• _What the exercise asks_
What do the lines from the top of the data through the line with "Orange Roses (1237, 1112)" say? Quote them exactly and include both ends.

- - - -

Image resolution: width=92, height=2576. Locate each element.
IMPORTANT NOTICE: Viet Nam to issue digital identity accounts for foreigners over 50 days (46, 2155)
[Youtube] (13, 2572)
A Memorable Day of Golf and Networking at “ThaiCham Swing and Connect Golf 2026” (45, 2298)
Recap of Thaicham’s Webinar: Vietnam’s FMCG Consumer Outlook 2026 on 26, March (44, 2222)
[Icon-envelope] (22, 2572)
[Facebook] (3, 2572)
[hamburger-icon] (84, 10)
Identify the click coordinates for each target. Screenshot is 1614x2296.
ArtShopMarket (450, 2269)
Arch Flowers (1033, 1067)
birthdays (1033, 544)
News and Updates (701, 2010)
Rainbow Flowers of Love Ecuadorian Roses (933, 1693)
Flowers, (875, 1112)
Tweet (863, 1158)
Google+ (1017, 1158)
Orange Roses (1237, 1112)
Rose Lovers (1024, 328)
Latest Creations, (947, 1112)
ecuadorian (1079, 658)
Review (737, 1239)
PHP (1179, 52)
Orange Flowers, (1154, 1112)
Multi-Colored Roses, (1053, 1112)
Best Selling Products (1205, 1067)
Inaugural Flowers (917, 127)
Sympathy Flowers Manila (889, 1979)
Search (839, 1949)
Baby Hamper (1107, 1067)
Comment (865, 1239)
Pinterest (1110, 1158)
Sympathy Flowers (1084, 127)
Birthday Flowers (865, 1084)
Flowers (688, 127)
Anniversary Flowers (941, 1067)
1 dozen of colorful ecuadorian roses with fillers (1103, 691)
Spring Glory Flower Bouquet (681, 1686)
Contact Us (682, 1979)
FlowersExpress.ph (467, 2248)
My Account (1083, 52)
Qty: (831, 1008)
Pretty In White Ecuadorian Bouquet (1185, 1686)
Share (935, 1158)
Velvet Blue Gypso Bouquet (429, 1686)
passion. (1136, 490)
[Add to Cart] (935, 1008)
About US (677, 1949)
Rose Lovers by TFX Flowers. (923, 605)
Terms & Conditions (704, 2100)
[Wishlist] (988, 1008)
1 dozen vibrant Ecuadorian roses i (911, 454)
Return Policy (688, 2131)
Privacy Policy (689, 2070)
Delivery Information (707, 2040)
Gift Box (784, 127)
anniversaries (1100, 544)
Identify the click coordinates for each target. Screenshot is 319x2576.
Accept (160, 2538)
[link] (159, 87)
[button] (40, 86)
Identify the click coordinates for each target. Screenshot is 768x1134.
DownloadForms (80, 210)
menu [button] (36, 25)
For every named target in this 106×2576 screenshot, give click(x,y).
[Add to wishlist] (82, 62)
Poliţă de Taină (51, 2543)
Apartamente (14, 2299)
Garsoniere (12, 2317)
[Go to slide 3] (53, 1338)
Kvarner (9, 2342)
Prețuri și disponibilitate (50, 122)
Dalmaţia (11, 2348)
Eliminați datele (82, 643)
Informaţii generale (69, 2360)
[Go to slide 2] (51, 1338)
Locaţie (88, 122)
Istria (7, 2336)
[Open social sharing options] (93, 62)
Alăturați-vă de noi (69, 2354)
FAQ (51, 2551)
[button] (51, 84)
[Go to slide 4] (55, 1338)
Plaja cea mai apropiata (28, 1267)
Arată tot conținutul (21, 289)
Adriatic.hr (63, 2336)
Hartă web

- - - -

• _Output below_
Image resolution: width=92, height=2576. Locate each element.
IMPORTANT NOTICE: Viet Nam to issue digital identity accounts for foreigners over 50 days (46, 2155)
[Youtube] (13, 2572)
A Memorable Day of Golf and Networking at “ThaiCham Swing and Connect Golf 2026” (45, 2298)
Recap of Thaicham’s Webinar: Vietnam’s FMCG Consumer Outlook 2026 on 26, March (44, 2222)
[Icon-envelope] (22, 2572)
[Facebook] (3, 2572)
[hamburger-icon] (84, 10)
Identify the click coordinates for each target. Screenshot is 1614x2296.
ArtShopMarket (450, 2269)
Arch Flowers (1033, 1067)
birthdays (1033, 544)
News and Updates (701, 2010)
Rainbow Flowers of Love Ecuadorian Roses (933, 1693)
Flowers, (875, 1112)
Tweet (863, 1158)
Google+ (1017, 1158)
Orange Roses (1237, 1112)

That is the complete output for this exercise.